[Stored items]
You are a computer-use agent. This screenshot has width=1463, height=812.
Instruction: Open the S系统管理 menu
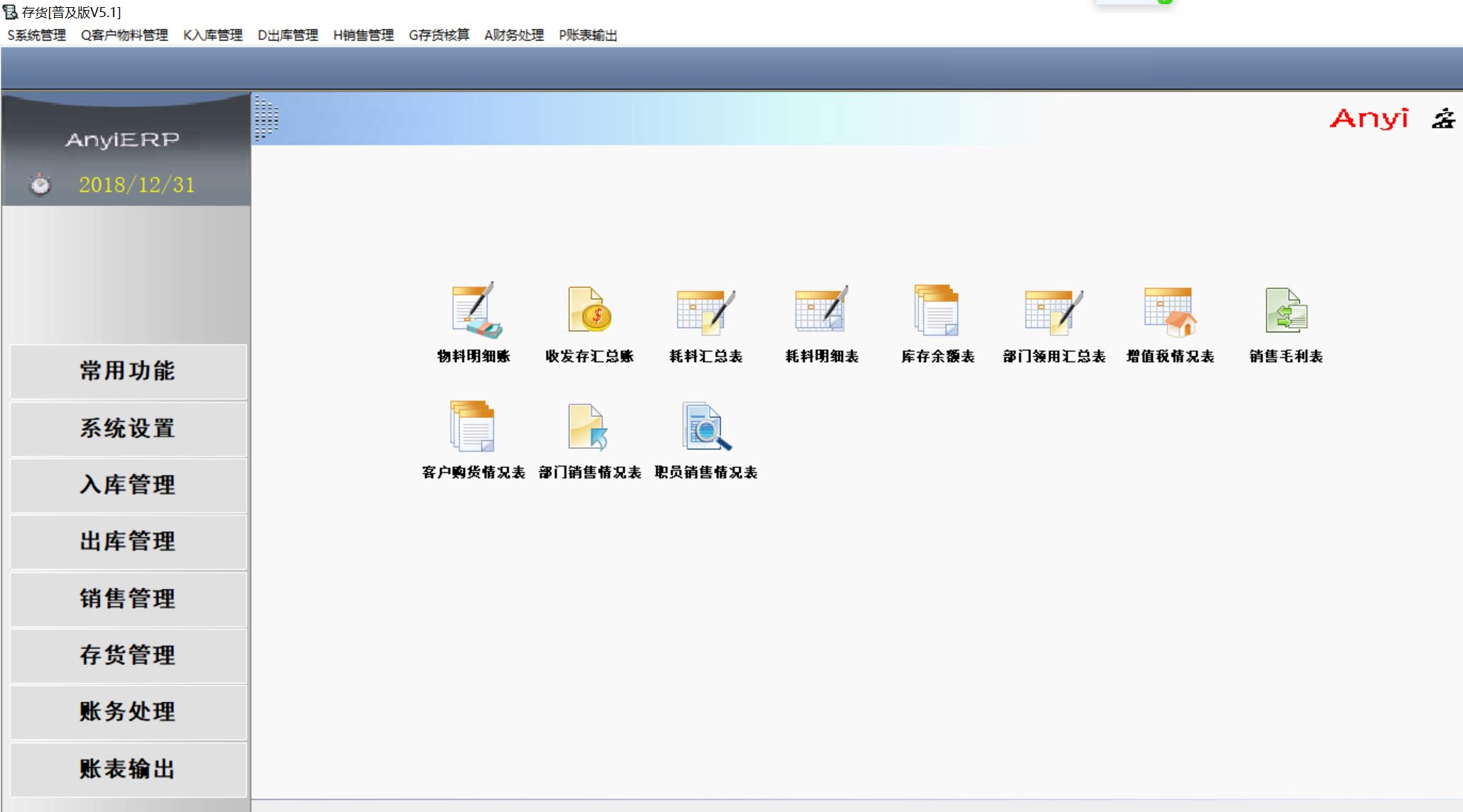pos(36,35)
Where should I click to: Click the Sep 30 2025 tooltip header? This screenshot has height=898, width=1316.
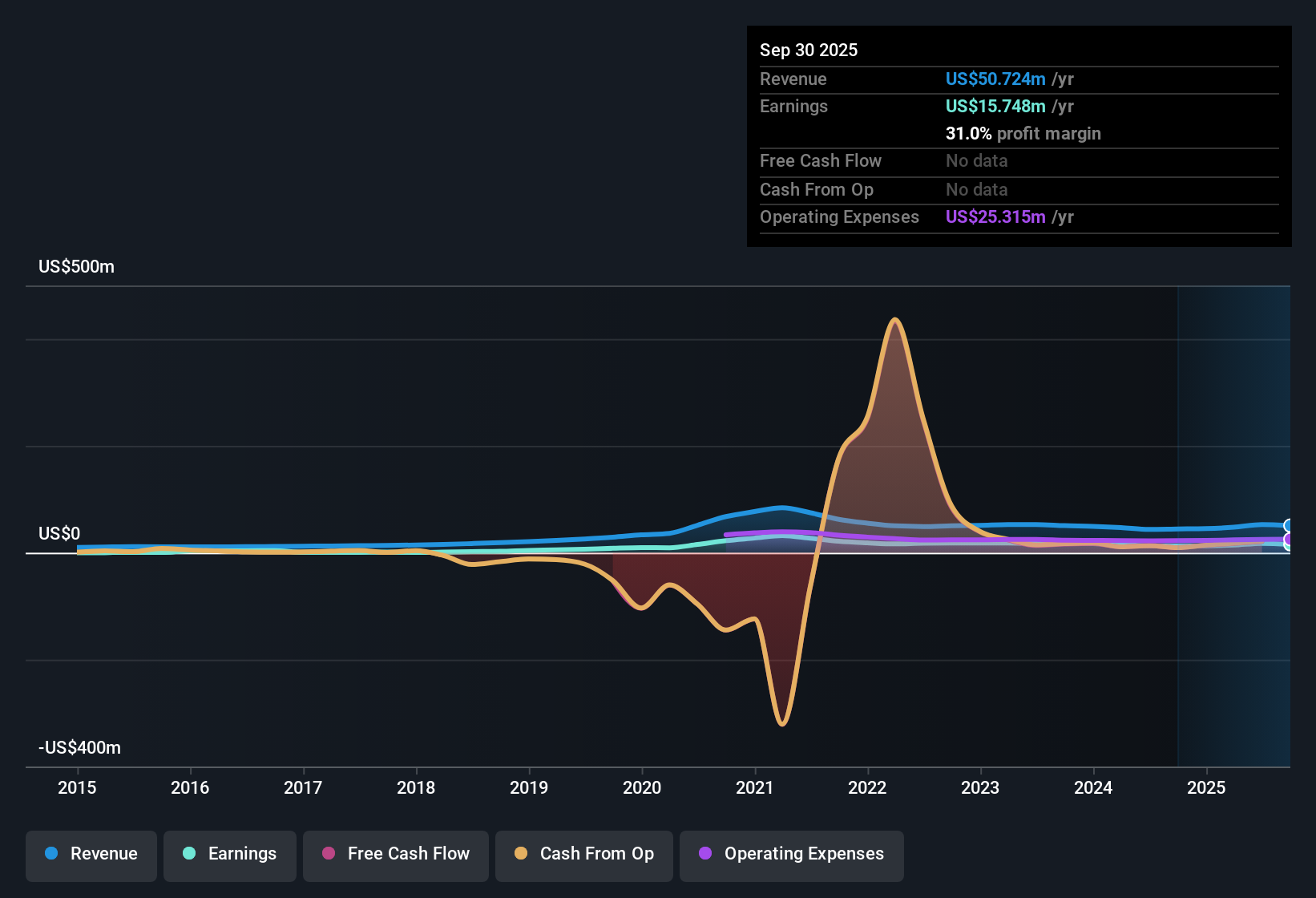(809, 50)
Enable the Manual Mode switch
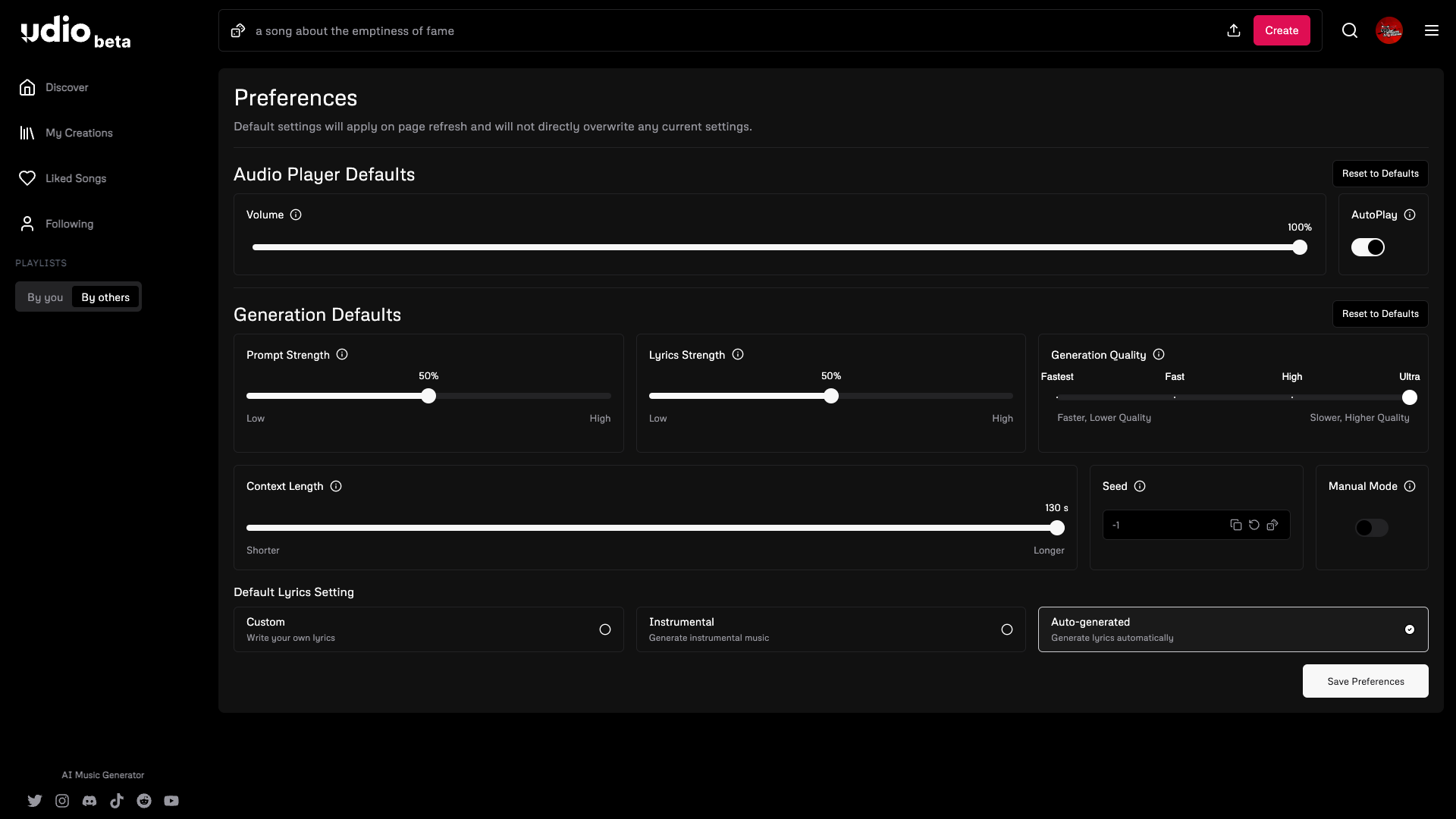This screenshot has height=819, width=1456. [x=1371, y=528]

Directions for this task -
Pictures stay out, but every record above is to be returned exactly.

Written answer -
You are a computer-use agent. This screenshot has width=1463, height=812.
Instruction: Open the S系统管理 menu
pos(36,35)
Where should I click to: Click the Sep 30 2025 tooltip header? This screenshot has height=898, width=1316.
(809, 50)
Enable the Manual Mode switch
This screenshot has height=819, width=1456. [x=1371, y=528]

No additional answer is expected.